*TASKS*
- 1) According to the passage on photonic neural networks, why does the power consumption of the photonic approach depend only weakly on total matrix size? Answer in one to three sentences.
- 2) Summarize the passage on photonic neural networks in exactly two sentences.
- 3) In the passage on photonic neural networks, what is the maximum number of layers for free-space diffractive approaches?

*TEXT SHOWN*

Features and advantages of various embodiments of the claimed subject matter will become apparent as the following Detailed Description proceeds, and upon reference to the Drawings, wherein like numerals designate like parts, and in which:
Although the following Detailed Description will proceed with reference being made to illustrative embodiments, many alternatives, modifications and variations thereof will be apparent to those skilled in the art.
DETAILED DESCRIPTIONPhotonic neural networks offer a promising candidate to outperform its electronic counterparts in both speed and power consumption. MAC can be done with passive photonic circuits, and the only power consumption is light sources and detectors. Unlike electronics, photonic approach requires minimum energy for data-movement, thus the power consumption has weak dependence on total matrix size, and the figure of merit can be as high as 10 TOPS/W. For photonic neural networks, the input data is encoded into the optical field. Both coherent (phase) and incoherent (amplitude) encoding can be realized with different modulation schemes such as phase modulation, for example, Mach-Zehnder modulation, absorption modulation, etc. MAC operations can be directly realized by passing the encoded light through passive photonic circuits consisting of waveguides and beam-splitters, and thus both unitary and non-unitary photonic circuits may be used. The output light field is the MAC operation result, and can be sent to the next machine learning stage. As all signals travel at the speed of light simultaneously in photonic circuits, the outcome can be computed within tens of picoseconds. The ultimate signal processing speed will be limited by the encoding and detection of photonic signals, which can be as fast as 100 GHz with current optical modulation and photodetection technologies. With the requirement to reach higher accuracy and solve more complex problems, the size of modern neural networks is increasing exponentially. For example, ImageNet100 requires 100 layers with millions of neurons. With the rapid increase of neural network size, the teachings herein of photonic neural networks will show even larger advantage in power consumption. Both the power consumption and processing speed of photonic neural networks will be more advantageous at the inference stage as minimum reconfiguration of neural networks is required and the power budget is normally tight.
Preliminary small-scale photonic neural networks have been built based on silicon photonics and free-space spatial light modulators. Applications such as vocal processing and image recognition have been demonstrated with promising performance. In spite of promising demonstrations and great potential, significant improvement needs to be made for photonic neural networks in order to compete with electronic counterparts. As the physical footprint of photonic elements (tens of micrometers) is much larger than electronic elements (tens of nanometers), the size of photonic neural networks is limited. For free-space diffractive approaches, the maximum layer is limited to five, and further scaling-up is hindered by the dedicated alignment. For the more scalable nanophotonic approach, only a two-layer neural network with total neurons around 100 is demonstrated. The large physical size of photonic neural networks leads to low data processing capability, high fabrication requirement, and low device yields. The systems and methods disclosed herein provide photonic neural networks having the potential to: (1) achieve a processing speed of 40 Tera Operations Per Second (TOPS), which is higher or comparable to the state-of-art electronic counterpart; and (2) while improving the processing speed, further achieve a factor of 20 improvement in the processing efficiency, in terms of TOPS per watt, beyond what current state-of-the-art of electronic architectures.

*INFORMATION PROVIDED*
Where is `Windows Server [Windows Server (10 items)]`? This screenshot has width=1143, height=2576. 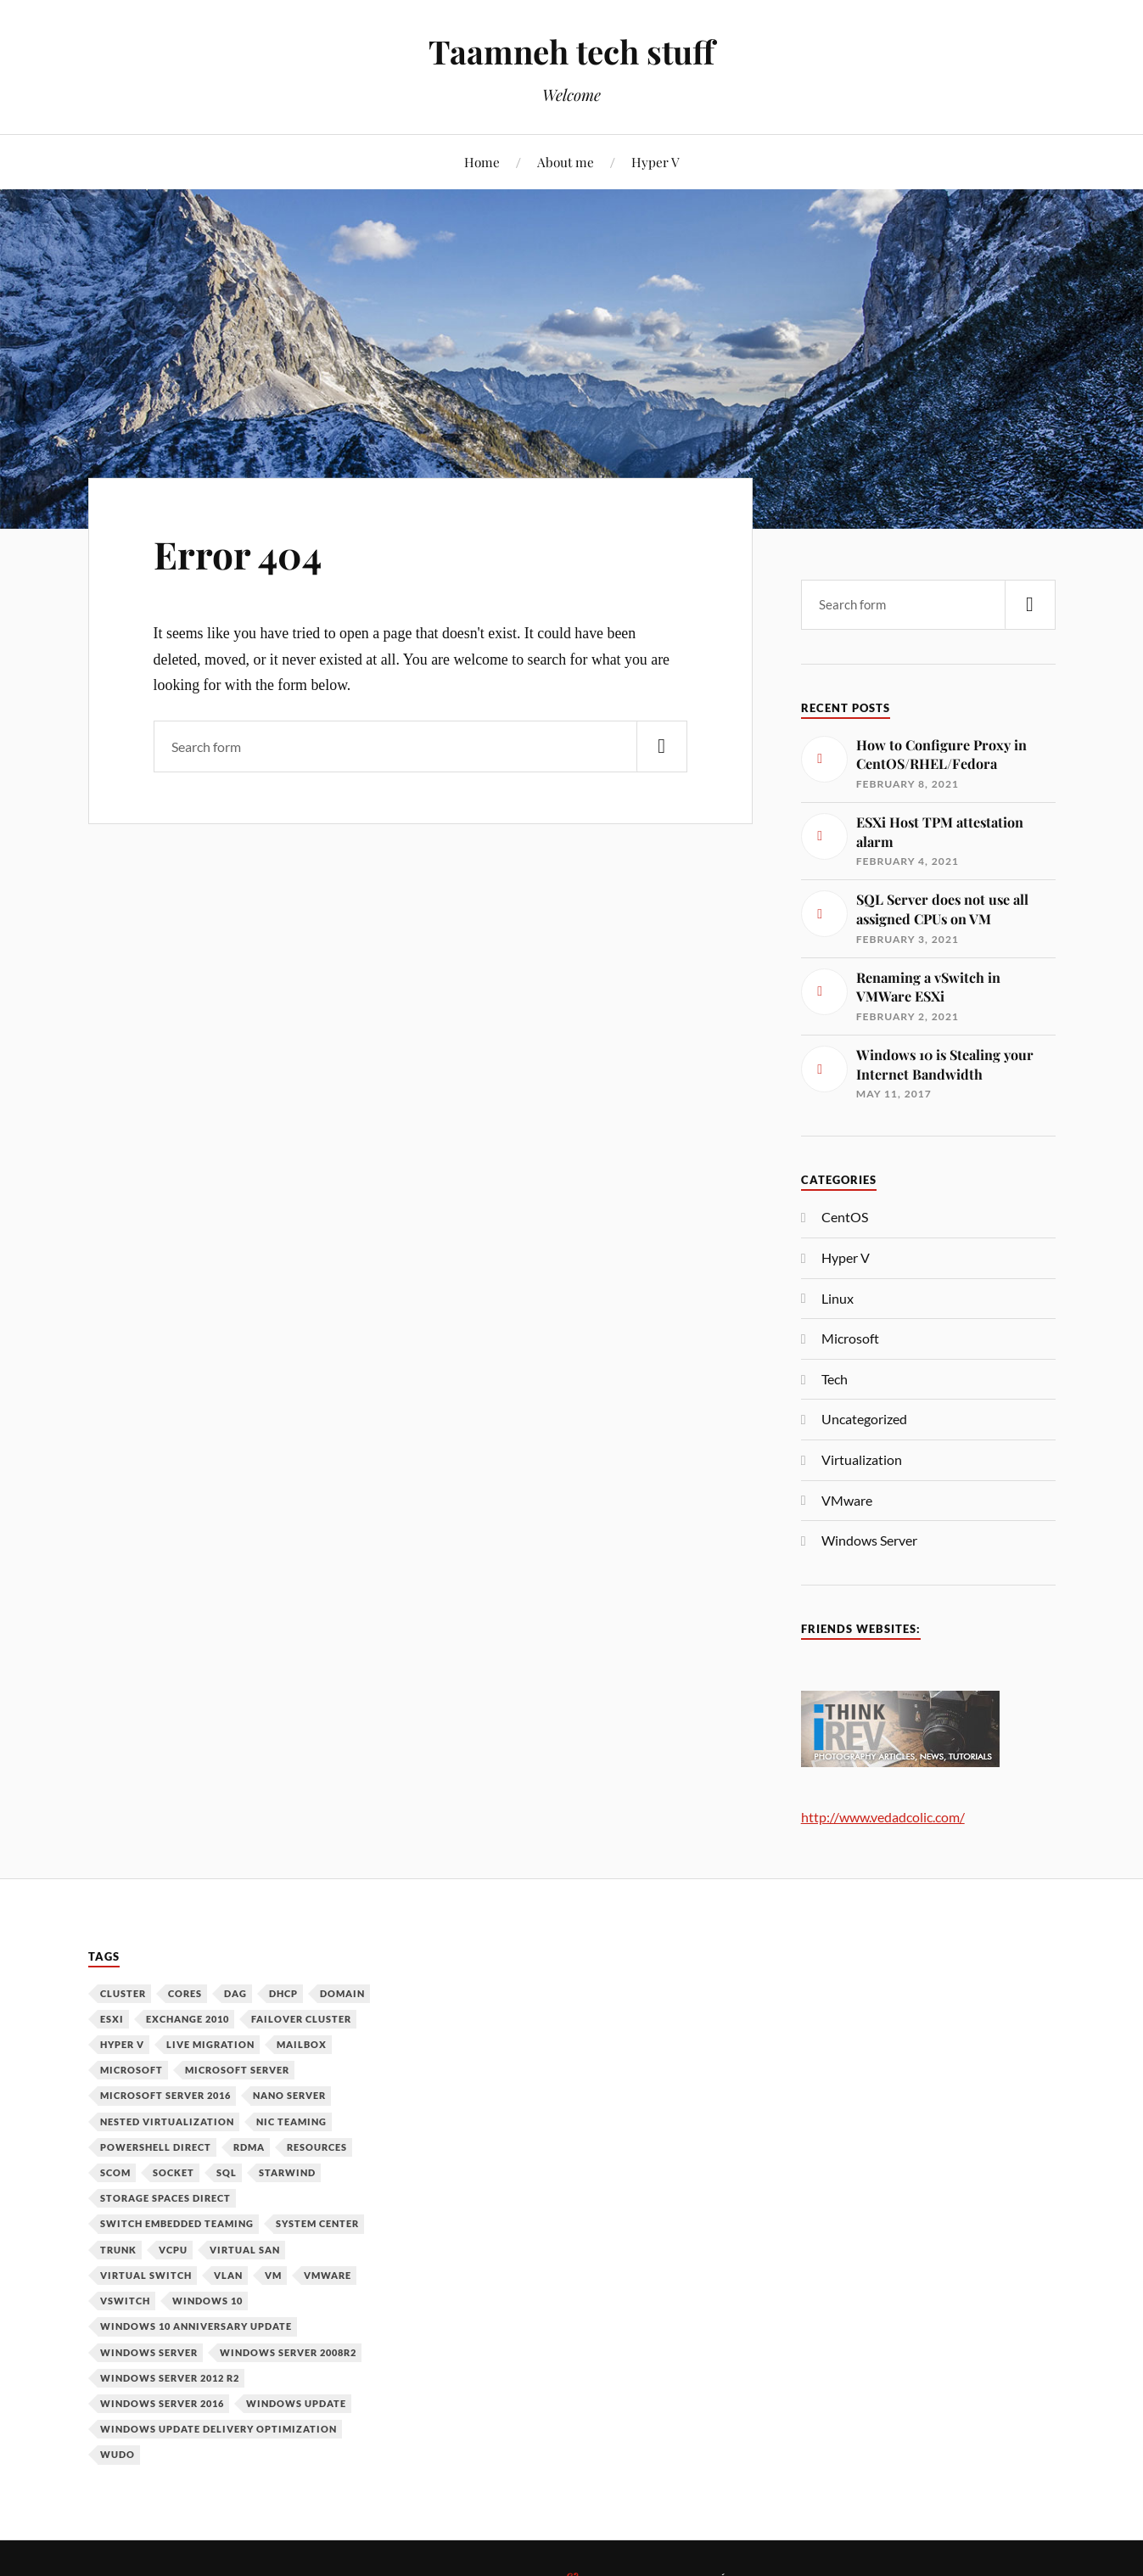
Windows Server [Windows Server (10 items)] is located at coordinates (149, 2352).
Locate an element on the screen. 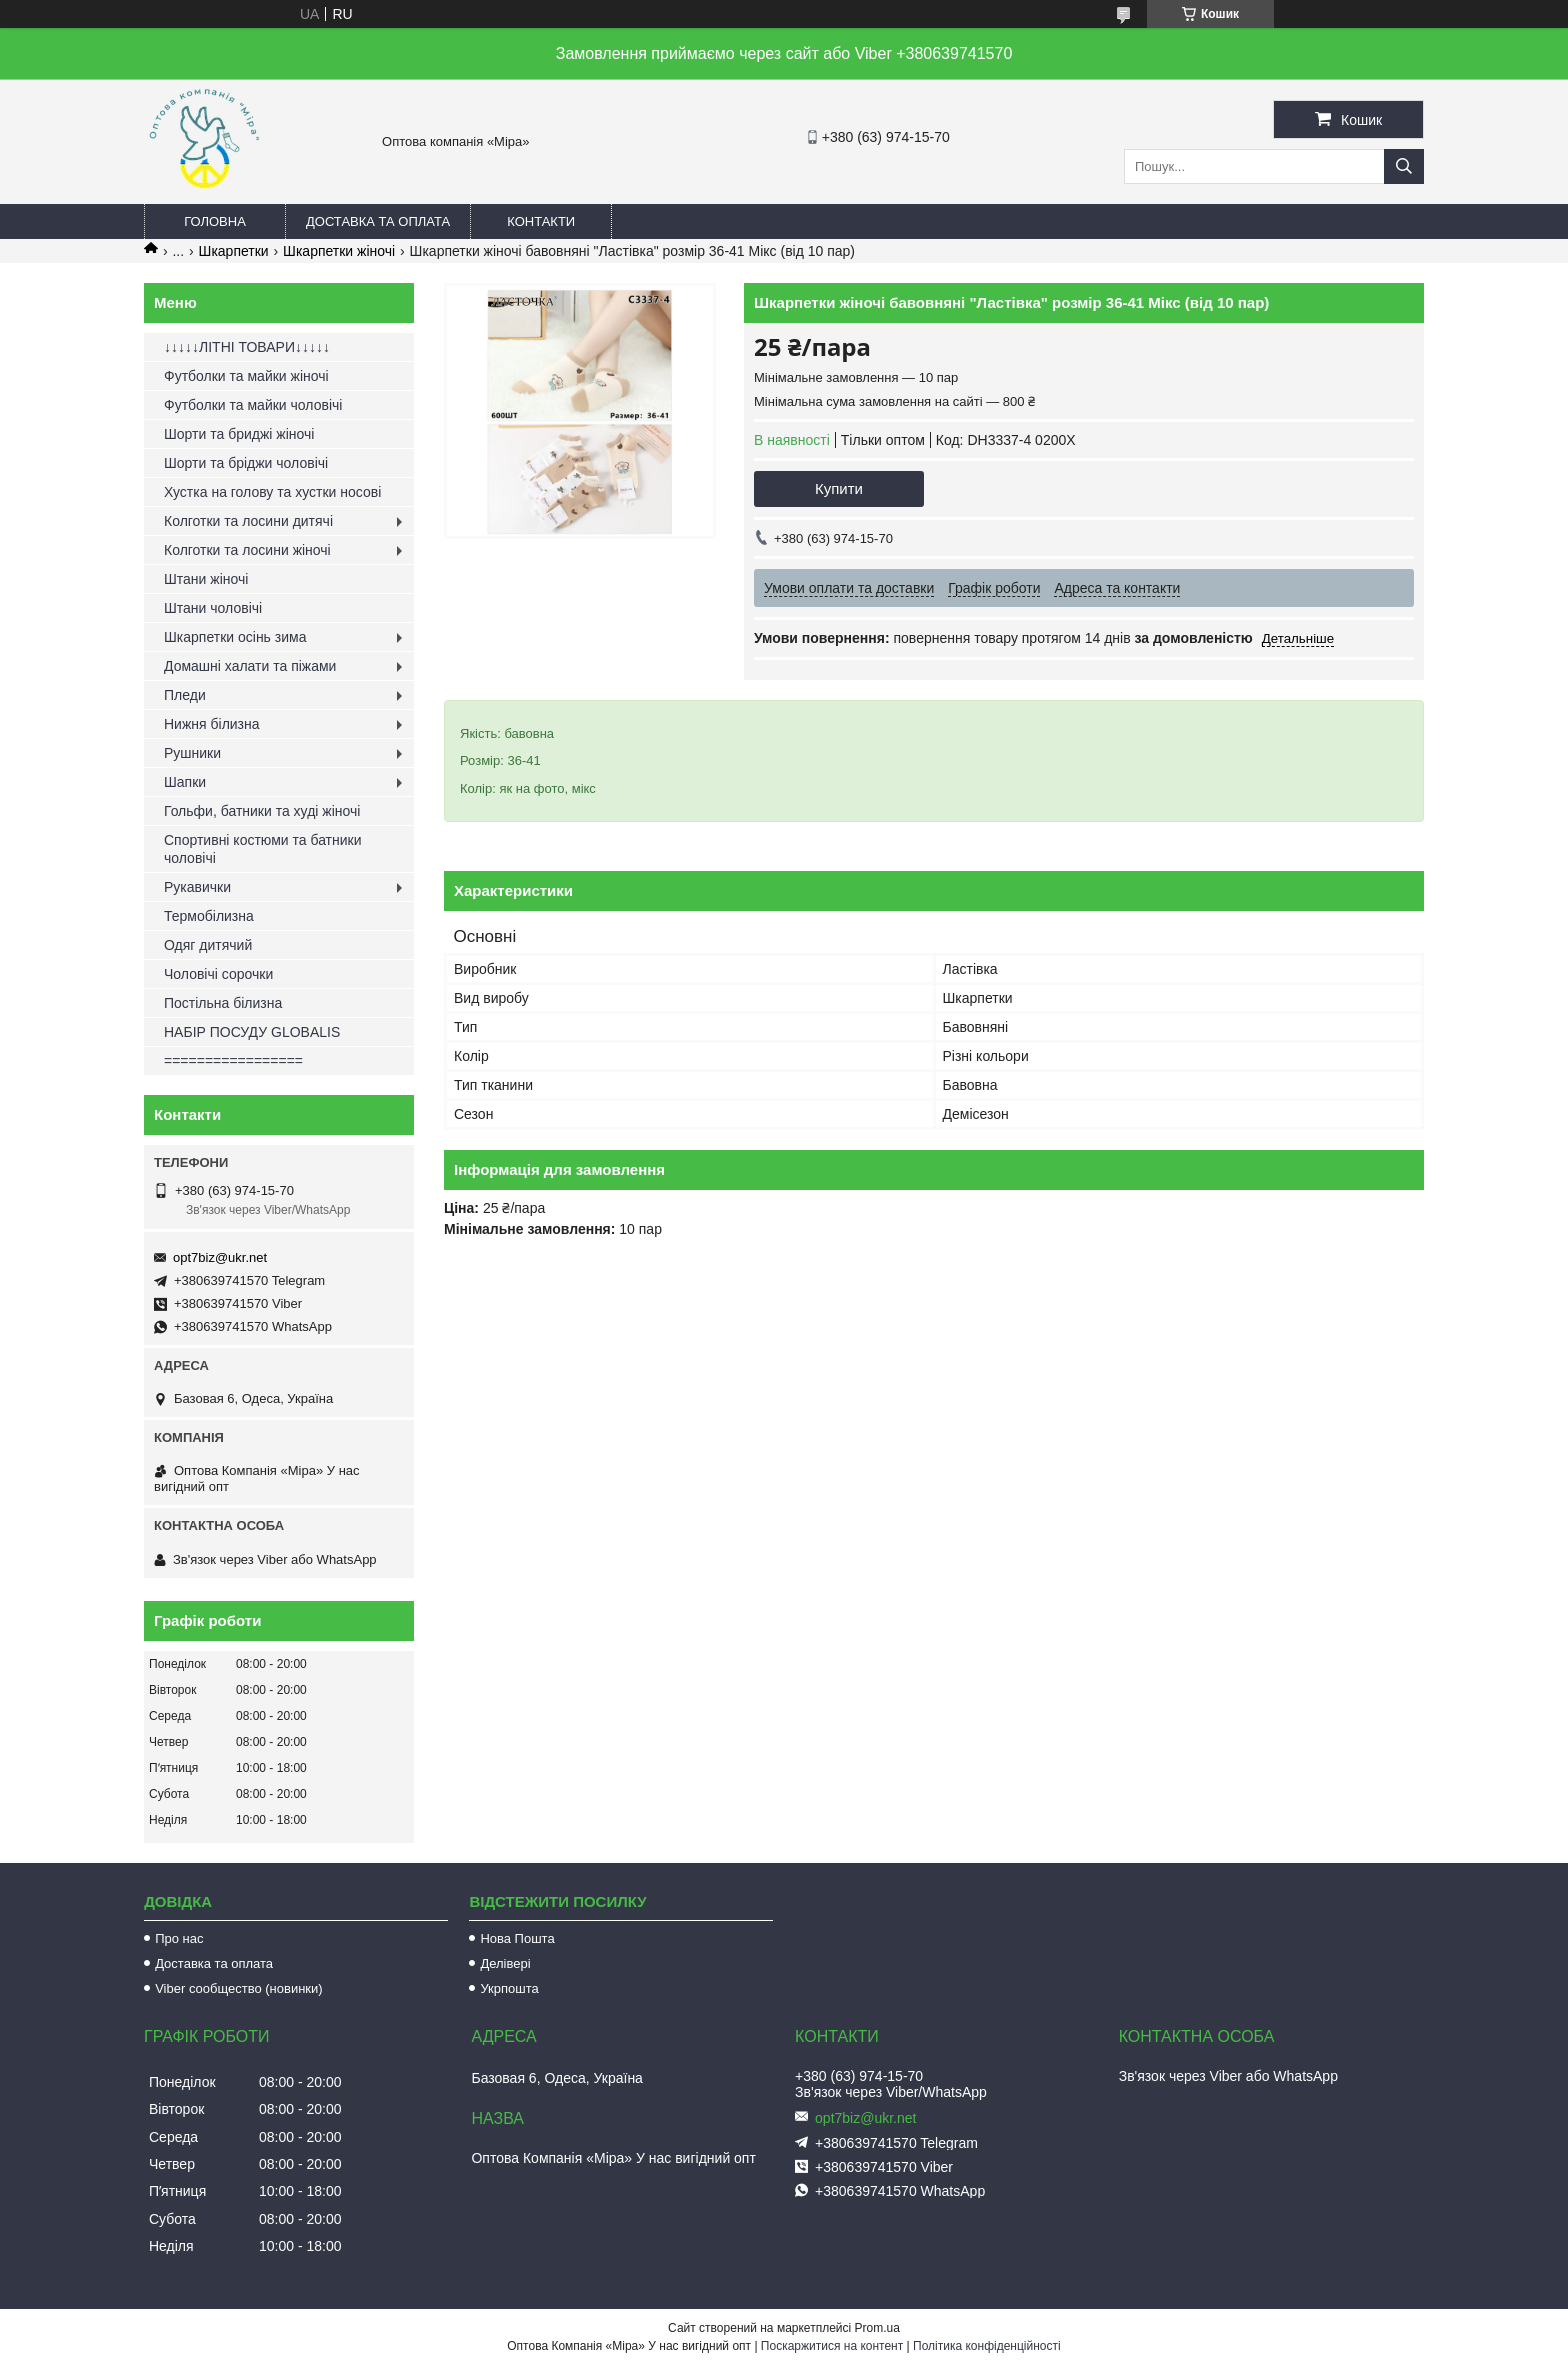  Футболки та майки жіночі is located at coordinates (246, 376).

*TASK-BY-TASK OUTPUTS*
- 1) The photonic approach needs very little energy for data movement, unlike electronics. As a result, its power consumption depends only weakly on total matrix size.

- 2) Photonic neural networks encode input data into light and perform multiply-accumulate operations with passive photonic circuits, which offers advantages over electronics in speed and power consumption. However, the large physical footprint of photonic elements has limited network size, and the disclosed systems aim to reach 40 TOPS and a factor of 20 improvement in TOPS per watt over current state-of-the-art electronic architectures.

- 3) Five.